So after reading that Smashing Magazine was launching a small challenge I decided to join. The basic idea is to be able to talk your design and justify what you have done by going over certain points. Among those points Paul Boag mentions Grid, Layout, Color, Typography, Imagery and Styling.
Since I intend to talk about this personal website, this should be quick
Well to be honest since the goal was to make a really minimalist website I did not really pay attention to the grid. The homepage basically centers everything and the other pages of this website follow a simple layout where it did stress the white spaces.
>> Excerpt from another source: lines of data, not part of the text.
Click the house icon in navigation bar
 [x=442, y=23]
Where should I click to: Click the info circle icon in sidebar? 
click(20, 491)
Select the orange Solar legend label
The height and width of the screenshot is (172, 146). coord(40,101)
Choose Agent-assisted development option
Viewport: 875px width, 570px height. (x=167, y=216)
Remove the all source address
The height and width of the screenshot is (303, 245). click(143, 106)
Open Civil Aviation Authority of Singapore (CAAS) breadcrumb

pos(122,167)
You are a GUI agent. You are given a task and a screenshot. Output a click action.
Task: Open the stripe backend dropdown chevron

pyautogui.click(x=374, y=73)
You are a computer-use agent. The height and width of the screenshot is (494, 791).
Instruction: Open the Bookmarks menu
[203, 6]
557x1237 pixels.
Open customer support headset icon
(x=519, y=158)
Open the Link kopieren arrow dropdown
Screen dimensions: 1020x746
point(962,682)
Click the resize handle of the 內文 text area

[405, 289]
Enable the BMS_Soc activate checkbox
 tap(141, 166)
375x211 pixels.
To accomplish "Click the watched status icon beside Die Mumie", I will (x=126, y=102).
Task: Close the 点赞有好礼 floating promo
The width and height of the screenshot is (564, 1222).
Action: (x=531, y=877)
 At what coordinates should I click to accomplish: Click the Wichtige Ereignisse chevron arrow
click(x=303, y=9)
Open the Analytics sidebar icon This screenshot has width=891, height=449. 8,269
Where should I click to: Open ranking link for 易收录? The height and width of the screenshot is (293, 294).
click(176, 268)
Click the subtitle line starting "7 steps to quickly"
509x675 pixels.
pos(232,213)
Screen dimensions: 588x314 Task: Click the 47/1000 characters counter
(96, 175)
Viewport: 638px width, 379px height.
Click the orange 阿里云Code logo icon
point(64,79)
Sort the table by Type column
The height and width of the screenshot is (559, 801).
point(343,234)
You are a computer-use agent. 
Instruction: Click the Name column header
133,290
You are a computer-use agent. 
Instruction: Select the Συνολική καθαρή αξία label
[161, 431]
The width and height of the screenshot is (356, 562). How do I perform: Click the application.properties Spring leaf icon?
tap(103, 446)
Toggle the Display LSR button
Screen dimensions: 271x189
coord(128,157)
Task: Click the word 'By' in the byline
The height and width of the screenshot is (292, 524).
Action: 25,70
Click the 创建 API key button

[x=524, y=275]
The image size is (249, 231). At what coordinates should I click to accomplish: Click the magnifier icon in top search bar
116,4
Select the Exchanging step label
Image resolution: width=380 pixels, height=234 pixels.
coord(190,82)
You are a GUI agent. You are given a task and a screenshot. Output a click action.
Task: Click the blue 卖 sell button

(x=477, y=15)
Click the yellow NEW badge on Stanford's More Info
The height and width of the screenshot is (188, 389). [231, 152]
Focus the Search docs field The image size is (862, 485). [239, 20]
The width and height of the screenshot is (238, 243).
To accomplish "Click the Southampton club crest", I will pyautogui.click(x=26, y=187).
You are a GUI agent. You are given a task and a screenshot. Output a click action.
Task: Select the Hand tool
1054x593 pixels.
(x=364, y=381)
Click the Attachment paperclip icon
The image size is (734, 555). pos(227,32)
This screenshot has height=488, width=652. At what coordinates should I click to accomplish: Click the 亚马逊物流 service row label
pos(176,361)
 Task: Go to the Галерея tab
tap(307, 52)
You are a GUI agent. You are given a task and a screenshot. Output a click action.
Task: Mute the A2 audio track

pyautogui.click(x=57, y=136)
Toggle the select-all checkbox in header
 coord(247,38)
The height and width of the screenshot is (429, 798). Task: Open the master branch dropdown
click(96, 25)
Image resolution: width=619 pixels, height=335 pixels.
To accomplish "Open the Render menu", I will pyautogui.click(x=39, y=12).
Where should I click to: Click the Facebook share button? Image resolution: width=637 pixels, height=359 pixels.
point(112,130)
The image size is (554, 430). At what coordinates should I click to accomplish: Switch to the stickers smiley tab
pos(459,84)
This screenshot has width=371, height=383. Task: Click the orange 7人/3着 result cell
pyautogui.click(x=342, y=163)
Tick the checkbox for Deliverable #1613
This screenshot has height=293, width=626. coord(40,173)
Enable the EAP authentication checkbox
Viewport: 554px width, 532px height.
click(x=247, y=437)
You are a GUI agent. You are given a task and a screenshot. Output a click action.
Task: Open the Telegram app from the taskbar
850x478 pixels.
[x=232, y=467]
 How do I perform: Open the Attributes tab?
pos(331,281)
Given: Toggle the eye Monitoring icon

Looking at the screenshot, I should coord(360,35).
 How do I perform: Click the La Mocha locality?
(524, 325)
There is no complex structure and therefore no real need to apply a precise grid.
As for the layout, I have to say it was primarily motivated by having a fixed left sidebar which would carry a logo and a navigation menu. The idea was to create as much white space on the right as possible so that the overall website would still be readable for a screen resolution of 1024x640, which I believe is the new standard.
In terms of colors, I had two motivations. First, as I wanted to create a very simple, timeless website I decided to go with two colors only. Also, even though I’m not a professional, I have realized several times that screen calibration can be a real pain when viewing the same website on two different screen. And BTW, if Smashing Magazine could give us some tips here I’d appreciate. So I went with a beige wood-like background which looks like some sort of grey wood-like background on other kinds of screen (I believe). I just did not want to have it all beige or all grey and still retain a part of the website cross-platform and which add a little touch in the background.
As for the typography. Well I’ll be honest. At first I wanted to use Microsoft’s Zego UI font which is based on Sego UI. The font is use in the Metro interface of Windows Phone and Windows 8 and I like its minimalist appearance. But then, the open font conversion did not work in Firefox so I had to change. I chose the Ubuntu font instead with font-weight set at 200 to make it thinner and more like a sans-sherif font. Overall I have to say I’m quite happy with what it looks like very readable with a subtle touch of originality.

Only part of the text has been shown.